HOW THE SURVEY WAS DONE
LUXURY — SOMETHING ADDING TO PLEASURE OR COMFORT, BUT NOT ABSOLUTELY NECESSARY, OR AN INDULGENCE THAT PROVIDES PLEASURE, SATISFACTION OR EASE. ARCHAIC: LECHERY, LUST. MERRIAM WEBSTER’S COLLEGIATE DICTIONARY, 10TH EDITION.
Byline: Ira P. Schneiderman
Retailers have long known how to use language as a weapon to win customers. The word “sale,” for example, can be a powerhouse — although lately, it’s been so overused that much of the punch is gone.
Not so luxury. It still connotes pleasure and indulgence. It commands attention. It’s sexy. It’s ageless. And luxury has always been linked to fashion.

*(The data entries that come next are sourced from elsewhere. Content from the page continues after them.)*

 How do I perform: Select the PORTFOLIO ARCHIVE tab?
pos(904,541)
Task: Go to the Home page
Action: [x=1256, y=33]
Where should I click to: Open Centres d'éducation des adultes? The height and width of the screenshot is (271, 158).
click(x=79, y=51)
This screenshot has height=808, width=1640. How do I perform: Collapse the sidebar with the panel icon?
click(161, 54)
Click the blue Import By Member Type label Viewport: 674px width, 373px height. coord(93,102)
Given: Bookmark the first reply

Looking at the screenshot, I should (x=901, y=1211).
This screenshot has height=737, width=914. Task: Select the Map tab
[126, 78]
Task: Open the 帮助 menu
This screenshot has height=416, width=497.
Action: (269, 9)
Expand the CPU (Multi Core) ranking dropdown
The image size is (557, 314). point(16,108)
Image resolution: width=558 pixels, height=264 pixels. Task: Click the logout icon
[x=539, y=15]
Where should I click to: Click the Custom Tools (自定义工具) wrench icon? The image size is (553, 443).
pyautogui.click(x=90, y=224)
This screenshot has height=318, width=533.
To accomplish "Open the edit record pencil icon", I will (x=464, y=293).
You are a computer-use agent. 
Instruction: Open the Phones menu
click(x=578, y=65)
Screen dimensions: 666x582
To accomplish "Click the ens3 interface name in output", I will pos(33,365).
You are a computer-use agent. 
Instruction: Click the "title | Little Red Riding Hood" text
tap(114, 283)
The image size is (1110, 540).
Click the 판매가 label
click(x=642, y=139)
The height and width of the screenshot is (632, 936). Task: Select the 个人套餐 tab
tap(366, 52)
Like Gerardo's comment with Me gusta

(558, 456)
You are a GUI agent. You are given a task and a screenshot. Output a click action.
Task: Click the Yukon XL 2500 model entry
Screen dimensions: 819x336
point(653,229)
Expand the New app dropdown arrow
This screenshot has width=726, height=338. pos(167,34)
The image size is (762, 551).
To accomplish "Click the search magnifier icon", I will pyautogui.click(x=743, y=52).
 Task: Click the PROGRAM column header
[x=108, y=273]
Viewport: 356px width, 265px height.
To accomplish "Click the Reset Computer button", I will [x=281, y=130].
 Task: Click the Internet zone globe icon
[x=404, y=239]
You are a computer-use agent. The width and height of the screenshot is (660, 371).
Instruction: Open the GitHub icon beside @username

In the past, luxury merchandising has meant selling high-priced items to a wealthy, but extremely limited clientele. That’s not quite so true today. Now, luxury merchandising is far more widespread. There’s a larger group of affluent people, and the Internet has made luxury goods available in markets previously untouched. Add to that a cultural climate that reinforces and even emphasizes indulgence and you get people of sometimes moderate means willing to spring for that pricy accessory. And even if they don’t own a particular brand, chances are high they’re aware it exists.
WWD decided to delve into the attitudes that affluent women have toward luxury brands in general and fashion in particular, both as consumers and style leaders. It has been monitoring consumer awareness with biennial surveys of highly recognizable names in fashion since 1993. This is the fifth survey measuring consumer familiarity and attitudes toward a wide range of brands. As in the past, brands are ranked against each other to create a listing of the top 100 names. This year’s list focuses on the luxury category.
Every consumer study has its own set of challenges, and this was no exception. We chose not to define the term “luxury” for respondents. Rather, we believed a representative sample of “upper income” women would have their own understanding of the term.
We defined “upper income” as $100,000 or more annual household income for multiperson households with a female head, or $75,000 or more annual household income for single person households with female head. The target upper income group in the study represents 9.9 percent of total U.S. households based on Census statistics.
WWD commissioned the custom services division of The NPD Group, an independent research firm in Port Washington, N.Y., to conduct the national survey.
The sample for the study was selected from the NPD Online Panel, an Internet-based consumer group, to reflect a nationally representative cross section of upper-income women over 18. Panelists were sent letters that invited them to the NPD survey site. Participants in the study filled out an onscreen questionnaire containing 180 prelisted brands of designer fashion/ accessories, fine jewelry/watches, beauty/fragrances and lingerie.
NPD has conducted extensive side-by-side parallel testing of the online and mail methodologies. Conclusions from these tests have indicated that for basic awareness-, attitude- and usage-tracking measures, similar responses are observed across methodologies.
Respondents were asked their responses to the following:
What is your degree of familiarity with individual brands: very familiar, somewhat familiar, not at all familiar?
Which brands do you consider luxury brands?
Have you ever purchased any of these brands?
Which one brand that you currently own do you consider to be your most luxurious item?
If you could buy one fashion outfit, and money was no object, what brand would you buy?
The survey also sought to establish the respondent’s concept of nonfashion luxury by asking, “Which one brand outside of the fine jewelry and watches, fashion, beauty and lingerie spheres defines luxury to you?”
Finally, in order to find out the luxury items that ranked high on wish fulfillment, the survey asked respondents how they would spend an unexpected windfall or inheritance.
To offset the problems of brands that had low “familiarity,” but register a high “considered a luxury brand” rating, a weighting system was applied. This weighting system gave each brand 5 points for the “very familiar” rating and 5 points for a “considered a luxury” rating. When the two ratings are combined, this gave brands with both high “familiarity” and high “considered luxury” ratings a higher overall ranking.
Of the 1,700 respondents selected, 809 returned completed questionnaires, a 48 percent response rate. The margin of error for the survey is +/- 3.5 percent.